Pejuang hak azasi manusia ini tersandung kasus pelanggaran hak azasi manusia kelompok minoritas Rohingya yang menyebabkan sebanyak 730 ribu yang kebanyakan muslim mengungsi terpaksa ke Bangladesh di tahun 2017 lalu akibat pihak militer Myanmar melakukan gerakan yang mereka namakan pembasmian sel teroris.
Rohingya memang sudah lama menjadi permasalahan domestik yang sangat merepotkan bagi Myanmar. Seorang teman saya yang pernah bertugas cukup lama di Myanmar menyatakan memang perlakukan pemerintah terhadap minoritas Rohingya ini secara kasap mata memang berbeda yang menyebabkan kelompok minoritas ini hidup tidak layak.
Hal ini tercermin dari kualitas hidup dan fasilitas kesehatan serta keterbatasan perkonomian yang membuat kelompok ini dapat dikatakan sebagai warga negara kelas dua.
Secara kasap mata memang kelompak minoritas Rohingya ini berbeda dengan kebanyakan warga Myanmar baik dari segi fisik maupun kepercayaannya.
Posisi Aung San Suu Kyi memang serba salah karena walaupun Aung San Suu Kyi sebagai kepala negara, namun pengaruh militer sangat kuat. Jadi tidak salah jika dikatakan bahwa Aung San Suu Kyi hanya sebagai simbol saja namun tidak memiliki kekuatan untuk menentang kehendak dan kebijakan kelompok militer yang masih sangat kuat dan sudah mengakar sebelumnya.
Kasus pengungsi Rohingya kini memasuki babak baru ketika Gambia sebuah negara kecil di Afrika Barat mengajukan kasus ini ke pengadilan internasional (the International Court of Justice (ICJ) atas tuduhan telah terjadinya genosida yang dilakukan oleh pemerintah Myanmar. Dalam mengajukan kasus ini Gambia didukung oleh Organisation for Islamic Cooperation (OIC) yang beranggotakan 57 negara.

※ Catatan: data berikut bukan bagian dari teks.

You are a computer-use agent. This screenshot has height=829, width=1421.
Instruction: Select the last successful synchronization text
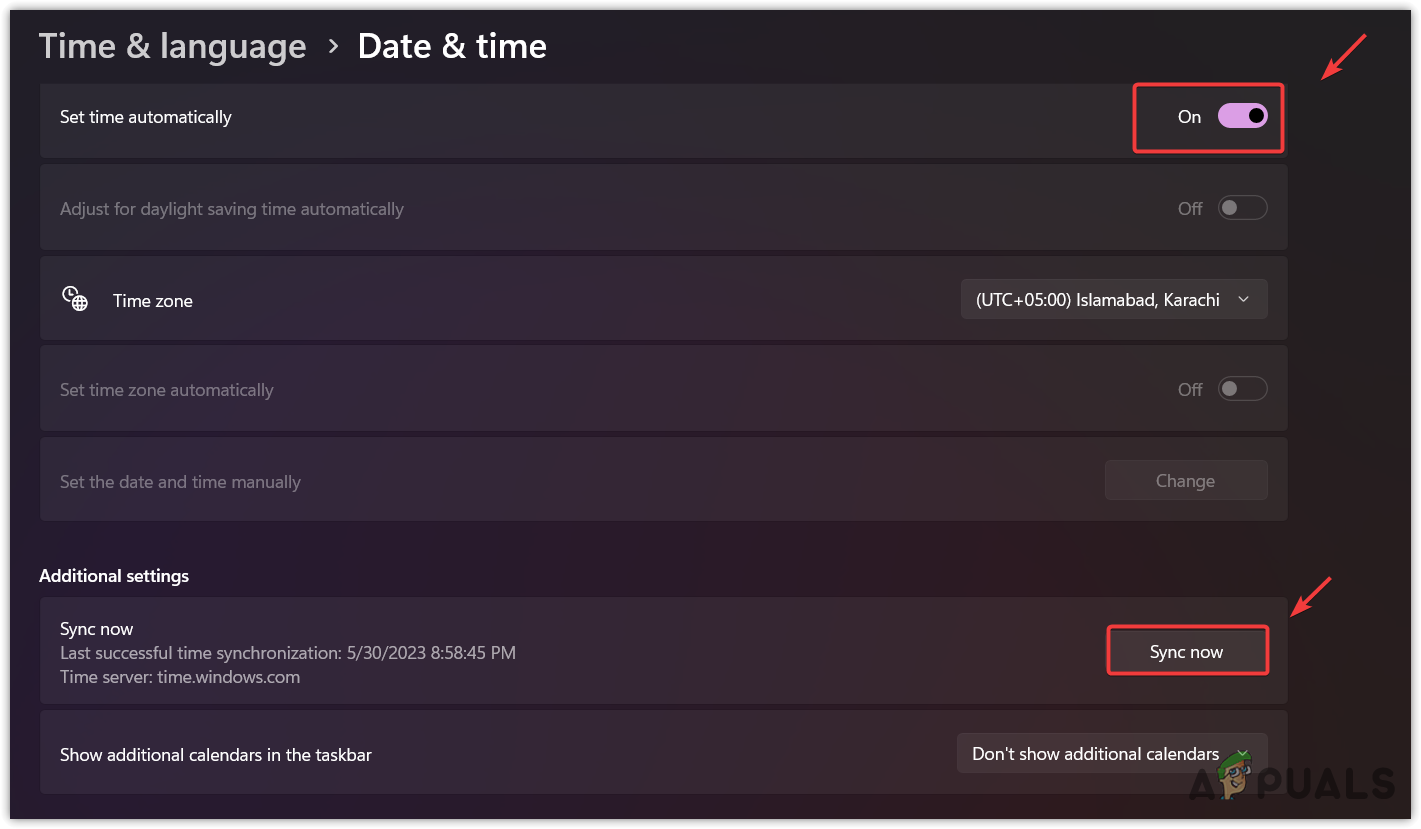point(288,653)
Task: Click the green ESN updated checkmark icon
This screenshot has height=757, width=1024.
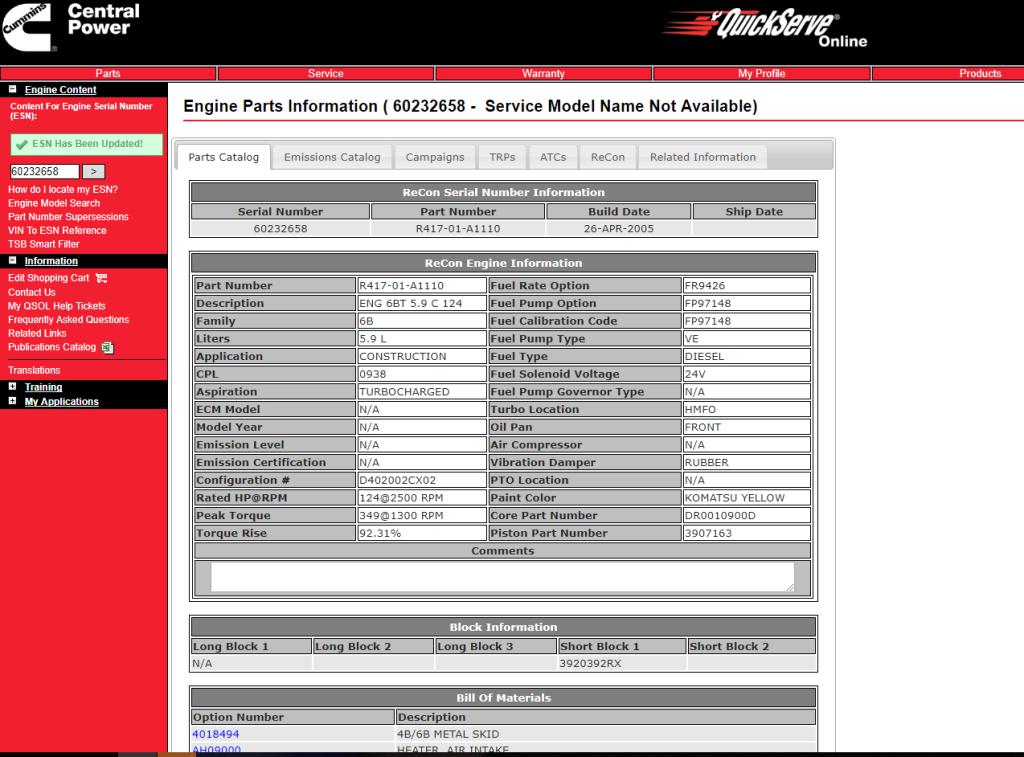Action: coord(22,144)
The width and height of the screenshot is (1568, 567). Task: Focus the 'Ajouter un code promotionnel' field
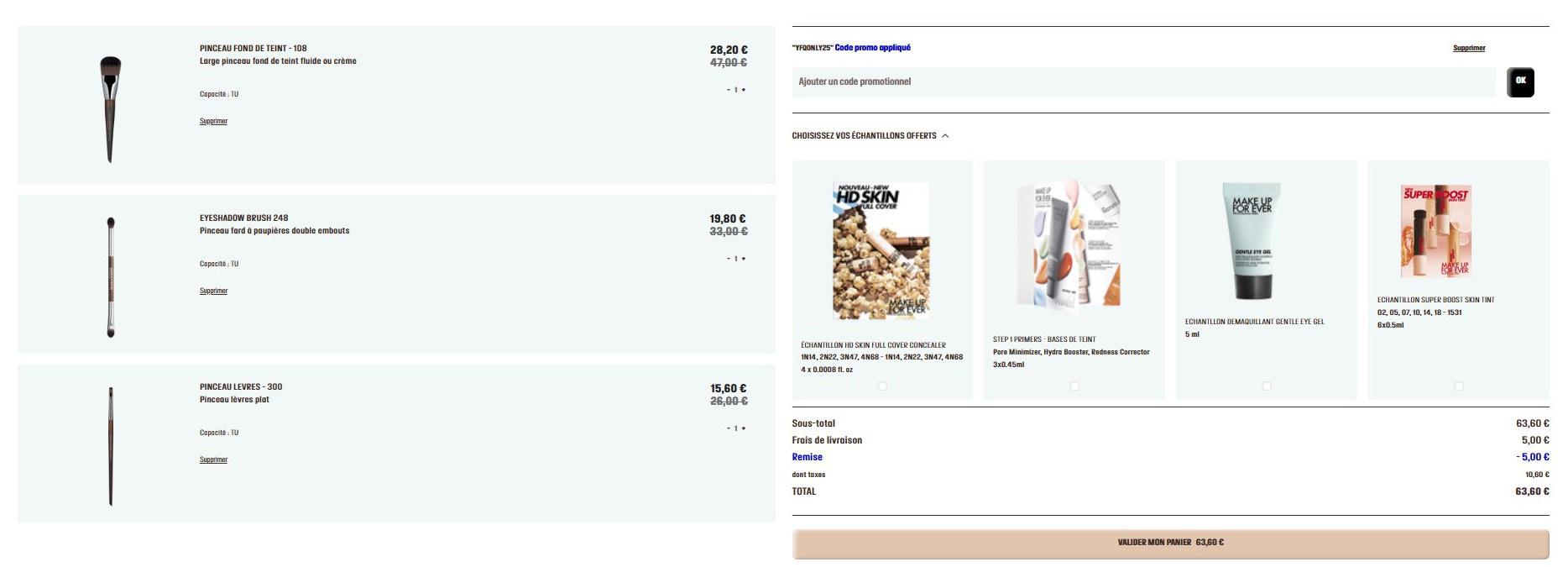click(1143, 82)
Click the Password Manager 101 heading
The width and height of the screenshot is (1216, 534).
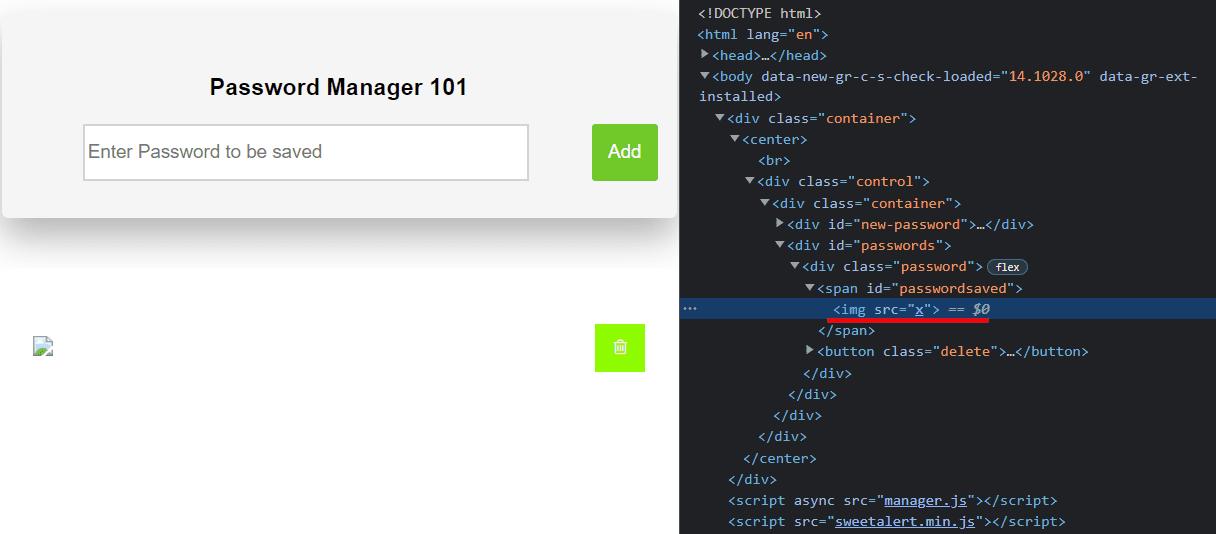coord(338,87)
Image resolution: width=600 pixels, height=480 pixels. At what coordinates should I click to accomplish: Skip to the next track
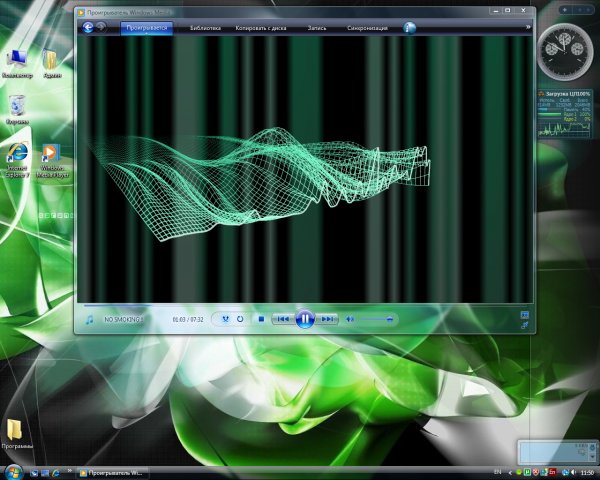(327, 319)
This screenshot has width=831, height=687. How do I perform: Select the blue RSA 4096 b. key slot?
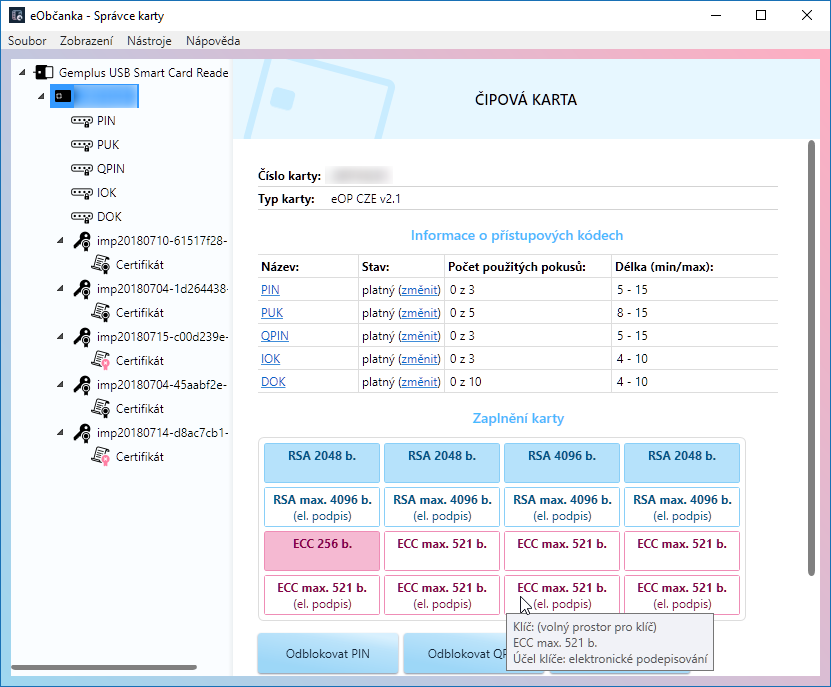tap(561, 463)
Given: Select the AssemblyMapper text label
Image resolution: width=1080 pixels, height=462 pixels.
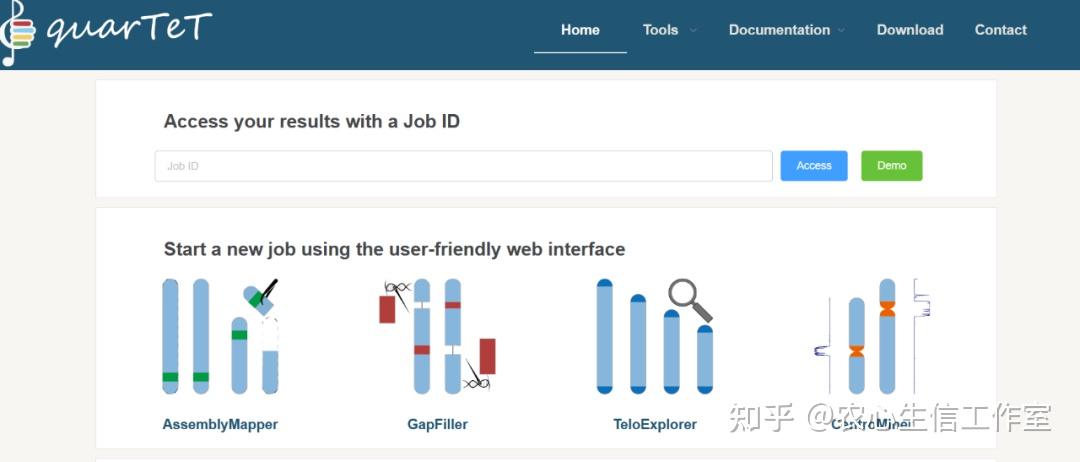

Dengan diajukannnya kasus ini ke pengadilan internasional maka proses peradilan akan segera dimulai untuk mengadili apakah benar tuduhan bahwa pihak militer Myanmar melakukan pembunuhan massal di bulan Agustus 2017 lalu terhadap kelompok minoritas Rohingya serta melakukan diskrimiasi rasial.
Pengadilan ini diperkirakan akan memberikan perhatian yang lebih besar kepada kelompok jenderal yang berkuasa yang memberikan perintah pembuhuhan terhadap kelompok minoritas terutama pada Pimpinan militer Myanmar yang bernama Min Aung Hlaing.
Ada dua argumentasi yang bertolak belakang terkait kasus Rohingya ini. Pihak Myanmar terutama militer beranggapan kelompok minoritas ini merupakan sarang teroris yang menjadi sumber beberapa kekacauan yang terjadi di Myanmar sehingga perlu dibasmi.
Sebaliknya pihak internasional menganggap bahwa tidakan militer Myanmar yang melakukan pembunuhan massal merupakan salah satu langkah terstruktur dalam upaya mengusir kelompok minoritas ini keluar dari wilayah Myanmar.